Giannis Kalatzis (, 29 April 1943 – 13 July 2017) was a Greek singer who was especially popular in Greece in the late 1960s and the first half of the 1970s.

Giannis Kalatzis was born in Thessaloniki in 1943. His career as a singer began in the early 1960s when he was a member of the Trio Moreno in Thessaloniki. Kalatzis later moved to Athens, where he initially co-operated with the famous composer Giorgos Mitsakis. His popularity began to increase and he had a productive collaboration with some of the most famous Greek composers of the period – Manos Loizos, Stavros Kougioumtzis, Giorgos Katsaros, Mimis Plessas, Giannis Spanos, and Tolis Voskopoulos. Kalatzis participated in albums alongside singers such as Giorgos Dalaras, Haris Alexiou, Giannis Parios, Mariza Koch, Litsa Diamanti and Kostas Smokovitis. He also appeared in ten films.
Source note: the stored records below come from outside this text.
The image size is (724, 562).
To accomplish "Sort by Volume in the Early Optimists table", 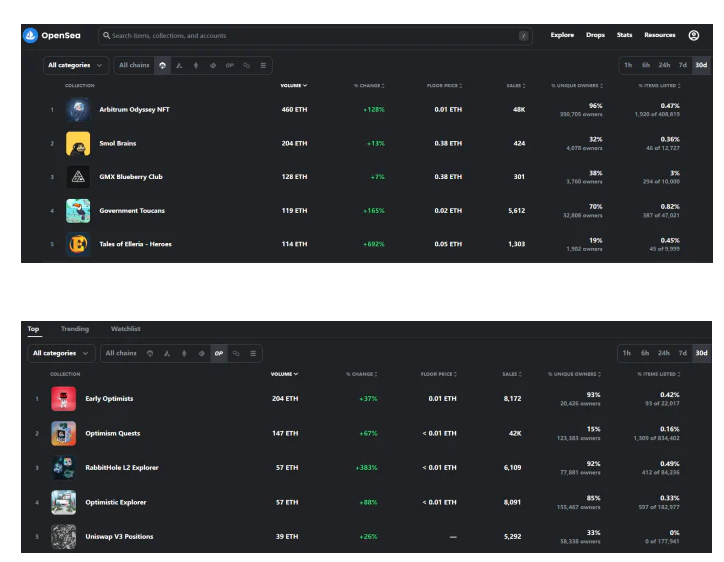I will click(283, 374).
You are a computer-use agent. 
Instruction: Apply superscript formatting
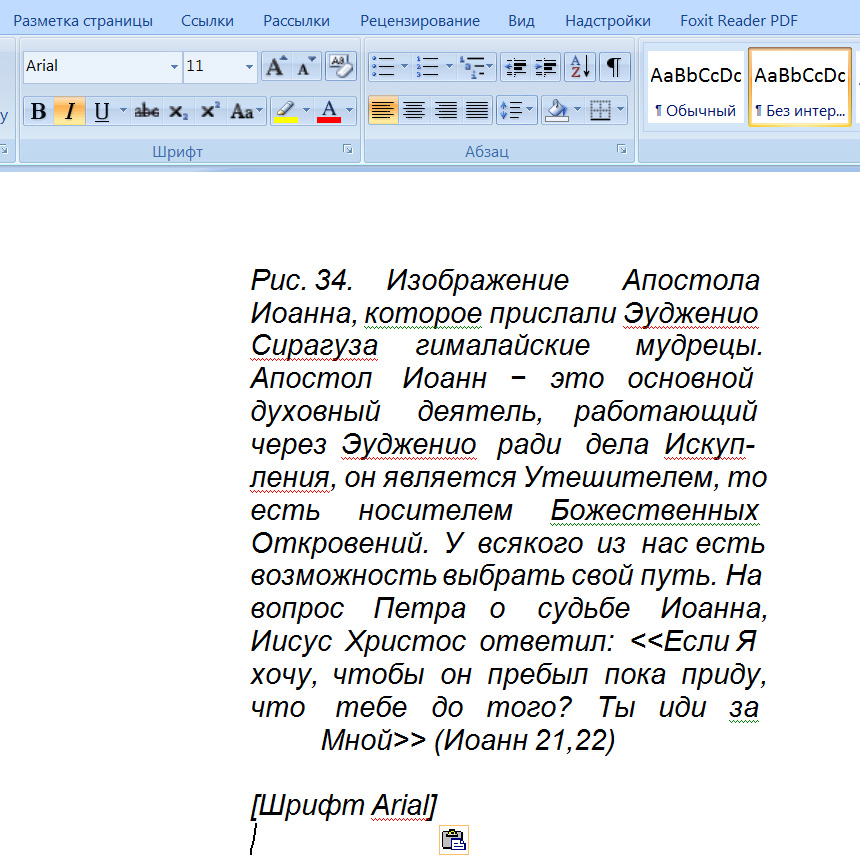pos(210,111)
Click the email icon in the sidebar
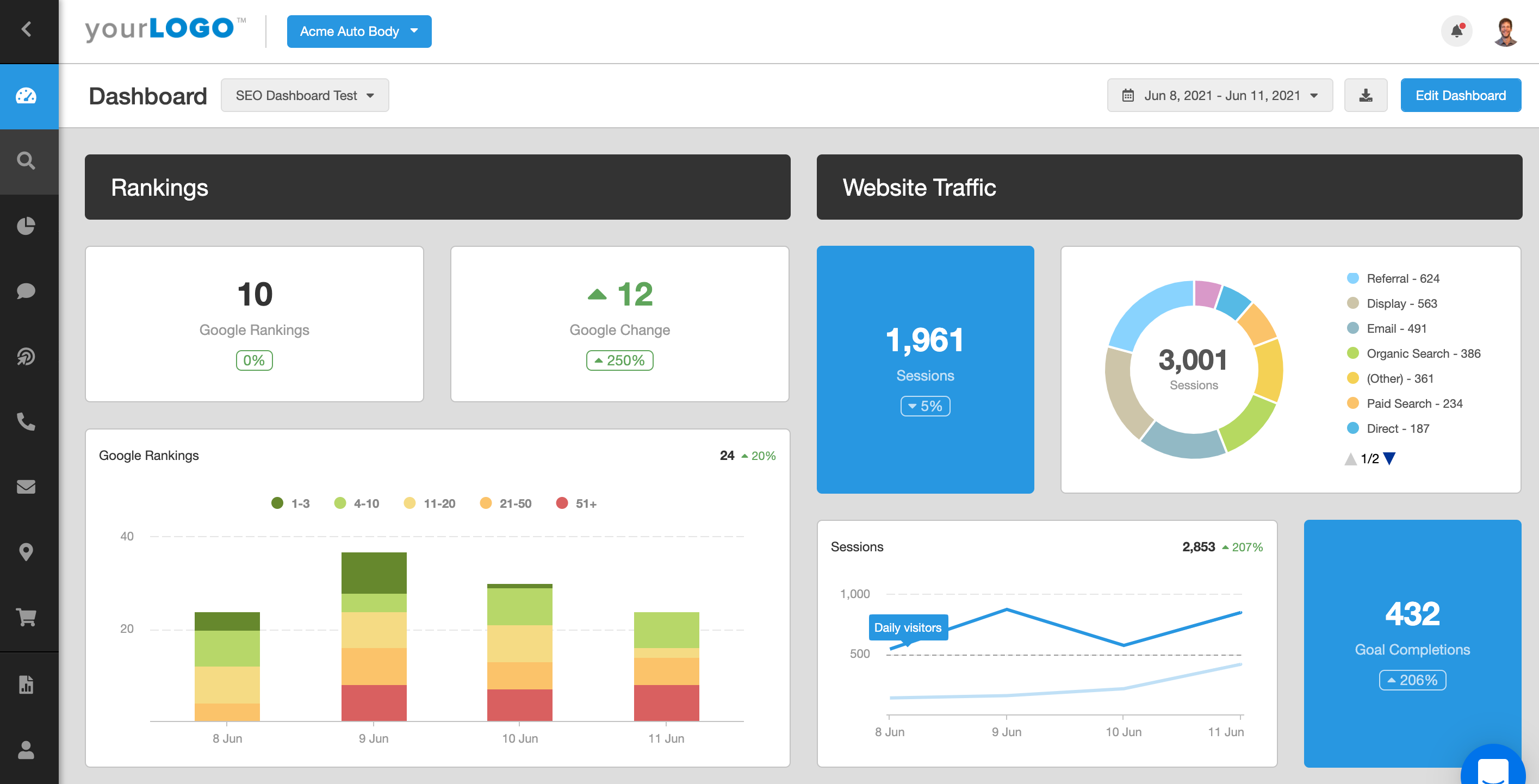1539x784 pixels. pyautogui.click(x=28, y=487)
In the second half of the 1970s, Kalatzis co-operated with composer Nikos Karvelas and in 1981 he released an album with the songs of Tolis Voskopoulos. His last album before giving up active singing was in 1984, however, in 1985, he took part in a big concert dedicated to composer Manos Loizos held in Athens Olympic Stadium. In 2000, he released a double CD, the first disc with his greatest hits in new versions and the second disc with famous Greek sons in his rendition. Kalatzis is considered one of the best singers of the time and his songs have been performed by younger singers as well.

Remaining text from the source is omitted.